Retype, word for word, each line between the lines holding "Click the Butterfree" and "You are a computer-use agent. This", inclusive, and leave the rest of the data alone.

[[ The input open ]]

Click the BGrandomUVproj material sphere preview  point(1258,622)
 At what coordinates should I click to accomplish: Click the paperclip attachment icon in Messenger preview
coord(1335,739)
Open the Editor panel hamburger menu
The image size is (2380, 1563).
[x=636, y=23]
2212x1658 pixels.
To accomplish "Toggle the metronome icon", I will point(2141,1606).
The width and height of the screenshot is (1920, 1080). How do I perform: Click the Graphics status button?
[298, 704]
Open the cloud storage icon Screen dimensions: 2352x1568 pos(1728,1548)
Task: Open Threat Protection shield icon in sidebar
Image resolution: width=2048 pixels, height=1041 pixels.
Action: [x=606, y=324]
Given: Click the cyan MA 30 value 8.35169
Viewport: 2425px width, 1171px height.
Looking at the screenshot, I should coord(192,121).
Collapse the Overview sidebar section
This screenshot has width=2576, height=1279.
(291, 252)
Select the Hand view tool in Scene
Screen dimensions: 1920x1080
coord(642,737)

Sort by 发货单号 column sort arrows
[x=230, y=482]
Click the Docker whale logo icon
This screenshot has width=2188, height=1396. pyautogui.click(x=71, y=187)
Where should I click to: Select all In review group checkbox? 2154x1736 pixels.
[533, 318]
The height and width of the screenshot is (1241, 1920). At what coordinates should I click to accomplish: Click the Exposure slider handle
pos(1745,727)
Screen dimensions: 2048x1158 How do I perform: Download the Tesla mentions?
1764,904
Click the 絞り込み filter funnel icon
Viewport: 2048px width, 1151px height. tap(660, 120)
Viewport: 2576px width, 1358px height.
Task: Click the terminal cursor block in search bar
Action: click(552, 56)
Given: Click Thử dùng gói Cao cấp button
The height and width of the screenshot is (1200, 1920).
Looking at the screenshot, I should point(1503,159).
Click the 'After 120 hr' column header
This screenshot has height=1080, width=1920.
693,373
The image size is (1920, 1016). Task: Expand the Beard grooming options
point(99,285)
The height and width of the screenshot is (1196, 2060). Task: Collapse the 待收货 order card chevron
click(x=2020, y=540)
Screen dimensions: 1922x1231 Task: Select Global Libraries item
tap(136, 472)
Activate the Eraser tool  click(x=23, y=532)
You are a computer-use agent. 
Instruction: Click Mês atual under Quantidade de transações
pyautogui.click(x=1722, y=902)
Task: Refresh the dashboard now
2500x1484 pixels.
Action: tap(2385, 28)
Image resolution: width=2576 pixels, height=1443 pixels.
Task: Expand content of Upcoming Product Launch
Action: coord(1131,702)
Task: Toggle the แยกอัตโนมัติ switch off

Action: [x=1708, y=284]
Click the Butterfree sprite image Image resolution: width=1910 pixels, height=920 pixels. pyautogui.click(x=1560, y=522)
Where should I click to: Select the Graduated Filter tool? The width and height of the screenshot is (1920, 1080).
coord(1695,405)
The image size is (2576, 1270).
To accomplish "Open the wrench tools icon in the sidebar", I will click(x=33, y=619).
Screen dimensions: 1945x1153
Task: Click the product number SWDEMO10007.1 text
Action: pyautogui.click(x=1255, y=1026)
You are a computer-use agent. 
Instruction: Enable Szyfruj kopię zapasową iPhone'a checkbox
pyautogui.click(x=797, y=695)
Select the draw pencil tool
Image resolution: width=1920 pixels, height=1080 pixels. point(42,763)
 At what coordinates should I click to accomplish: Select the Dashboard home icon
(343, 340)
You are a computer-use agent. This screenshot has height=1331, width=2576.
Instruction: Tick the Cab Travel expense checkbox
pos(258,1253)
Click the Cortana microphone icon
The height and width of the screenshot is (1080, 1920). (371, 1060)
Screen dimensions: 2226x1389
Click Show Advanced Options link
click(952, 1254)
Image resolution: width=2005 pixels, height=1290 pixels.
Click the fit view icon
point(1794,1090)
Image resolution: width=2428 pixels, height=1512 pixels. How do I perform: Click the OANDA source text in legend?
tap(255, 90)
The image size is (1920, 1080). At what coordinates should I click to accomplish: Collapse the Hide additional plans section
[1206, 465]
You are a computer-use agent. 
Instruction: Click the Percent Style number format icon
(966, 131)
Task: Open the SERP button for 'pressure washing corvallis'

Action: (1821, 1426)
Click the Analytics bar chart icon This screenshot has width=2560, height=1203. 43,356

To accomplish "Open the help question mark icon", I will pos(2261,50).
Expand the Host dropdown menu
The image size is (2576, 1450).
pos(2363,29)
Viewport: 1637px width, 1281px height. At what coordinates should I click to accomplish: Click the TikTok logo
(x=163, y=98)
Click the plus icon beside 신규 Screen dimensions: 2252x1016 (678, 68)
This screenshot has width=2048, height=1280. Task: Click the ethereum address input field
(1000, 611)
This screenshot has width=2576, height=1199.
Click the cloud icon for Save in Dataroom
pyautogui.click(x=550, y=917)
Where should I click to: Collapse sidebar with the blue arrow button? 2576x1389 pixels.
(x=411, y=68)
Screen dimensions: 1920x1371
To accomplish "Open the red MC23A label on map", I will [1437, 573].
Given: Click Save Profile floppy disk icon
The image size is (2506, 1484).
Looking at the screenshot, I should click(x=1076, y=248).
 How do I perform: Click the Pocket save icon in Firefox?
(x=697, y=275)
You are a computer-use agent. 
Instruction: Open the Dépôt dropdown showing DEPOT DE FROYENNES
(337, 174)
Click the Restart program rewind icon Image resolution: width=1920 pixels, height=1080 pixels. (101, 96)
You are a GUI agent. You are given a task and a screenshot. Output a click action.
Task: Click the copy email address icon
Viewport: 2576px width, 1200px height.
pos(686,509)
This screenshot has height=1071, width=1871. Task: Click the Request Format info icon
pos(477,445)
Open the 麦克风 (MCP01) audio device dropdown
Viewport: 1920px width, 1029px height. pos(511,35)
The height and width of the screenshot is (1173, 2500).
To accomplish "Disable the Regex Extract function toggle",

[[ The input closed ]]

**Answer box**:
Click the Butterfree sprite image Image resolution: width=1910 pixels, height=920 pixels. pyautogui.click(x=1560, y=522)
Where should I click to: Select the Graduated Filter tool? The width and height of the screenshot is (1920, 1080).
coord(1695,405)
The image size is (2576, 1270).
To accomplish "Open the wrench tools icon in the sidebar", I will click(x=33, y=619).
Screen dimensions: 1945x1153
Task: Click the product number SWDEMO10007.1 text
Action: pyautogui.click(x=1255, y=1026)
You are a computer-use agent. 
Instruction: Enable Szyfruj kopię zapasową iPhone'a checkbox
pyautogui.click(x=797, y=695)
Select the draw pencil tool
Image resolution: width=1920 pixels, height=1080 pixels. point(42,763)
 At what coordinates should I click to accomplish: Select the Dashboard home icon
(343, 340)
You are a computer-use agent. This screenshot has height=1331, width=2576.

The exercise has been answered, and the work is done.